- _Entries on target coordinates_
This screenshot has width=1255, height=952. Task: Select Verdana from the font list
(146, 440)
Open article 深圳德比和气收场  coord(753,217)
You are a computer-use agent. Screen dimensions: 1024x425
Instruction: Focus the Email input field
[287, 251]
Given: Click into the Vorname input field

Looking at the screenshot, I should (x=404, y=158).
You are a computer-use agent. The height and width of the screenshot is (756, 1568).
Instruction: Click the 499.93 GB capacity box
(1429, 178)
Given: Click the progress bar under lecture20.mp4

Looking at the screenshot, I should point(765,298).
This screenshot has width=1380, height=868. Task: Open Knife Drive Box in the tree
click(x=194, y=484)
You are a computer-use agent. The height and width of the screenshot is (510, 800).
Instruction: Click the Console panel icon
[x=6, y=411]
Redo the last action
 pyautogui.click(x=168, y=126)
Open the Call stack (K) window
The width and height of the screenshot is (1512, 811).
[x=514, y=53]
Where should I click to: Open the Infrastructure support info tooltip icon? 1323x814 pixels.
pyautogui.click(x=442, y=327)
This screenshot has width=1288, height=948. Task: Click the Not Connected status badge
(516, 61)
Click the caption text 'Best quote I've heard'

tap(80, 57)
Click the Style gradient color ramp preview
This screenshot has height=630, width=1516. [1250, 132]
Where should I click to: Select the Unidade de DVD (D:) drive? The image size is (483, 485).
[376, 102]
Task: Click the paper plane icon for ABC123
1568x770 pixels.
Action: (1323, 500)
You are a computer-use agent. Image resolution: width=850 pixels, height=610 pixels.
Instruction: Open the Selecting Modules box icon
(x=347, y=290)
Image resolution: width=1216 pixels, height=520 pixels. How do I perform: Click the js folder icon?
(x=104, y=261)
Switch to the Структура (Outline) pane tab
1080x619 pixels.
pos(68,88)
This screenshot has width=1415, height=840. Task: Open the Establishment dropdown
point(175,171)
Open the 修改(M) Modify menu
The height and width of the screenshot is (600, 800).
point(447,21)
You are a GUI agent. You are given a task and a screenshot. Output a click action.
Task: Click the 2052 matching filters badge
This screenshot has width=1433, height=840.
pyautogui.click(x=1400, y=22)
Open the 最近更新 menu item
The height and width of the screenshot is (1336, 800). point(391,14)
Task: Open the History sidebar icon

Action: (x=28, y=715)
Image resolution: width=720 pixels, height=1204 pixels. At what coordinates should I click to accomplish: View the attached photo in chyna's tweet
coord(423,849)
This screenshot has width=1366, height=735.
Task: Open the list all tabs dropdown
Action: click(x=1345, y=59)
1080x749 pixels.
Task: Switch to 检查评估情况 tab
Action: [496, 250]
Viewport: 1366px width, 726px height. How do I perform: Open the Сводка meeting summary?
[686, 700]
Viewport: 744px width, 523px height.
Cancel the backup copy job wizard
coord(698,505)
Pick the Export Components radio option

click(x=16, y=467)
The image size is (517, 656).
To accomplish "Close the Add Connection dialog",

- _Task_
Can you convert the lines of the listing above into a numbered list, leaving out blank lines, taking everything from the line containing "Where should I click to: Select" down to the line containing "Action: (x=28, y=715)", both included?

- _Solution_
1. Where should I click to: Select the Unidade de DVD (D:) drive? The image size is (483, 485).
2. [376, 102]
3. Task: Click the paper plane icon for ABC123
4. 1568x770 pixels.
5. Action: (1323, 500)
6. You are a computer-use agent. Image resolution: width=850 pixels, height=610 pixels.
7. Instruction: Open the Selecting Modules box icon
8. (x=347, y=290)
9. Image resolution: width=1216 pixels, height=520 pixels. How do I perform: Click the js folder icon?
10. (x=104, y=261)
11. Switch to the Структура (Outline) pane tab
12. 1080x619 pixels.
13. pos(68,88)
14. This screenshot has width=1415, height=840. Task: Open the Establishment dropdown
15. point(175,171)
16. Open the 修改(M) Modify menu
17. The height and width of the screenshot is (600, 800).
18. point(447,21)
19. You are a GUI agent. You are given a task and a screenshot. Output a click action.
20. Task: Click the 2052 matching filters badge
21. This screenshot has width=1433, height=840.
22. pyautogui.click(x=1400, y=22)
23. Open the 最近更新 menu item
24. The height and width of the screenshot is (1336, 800). point(391,14)
25. Task: Open the History sidebar icon
26. Action: (x=28, y=715)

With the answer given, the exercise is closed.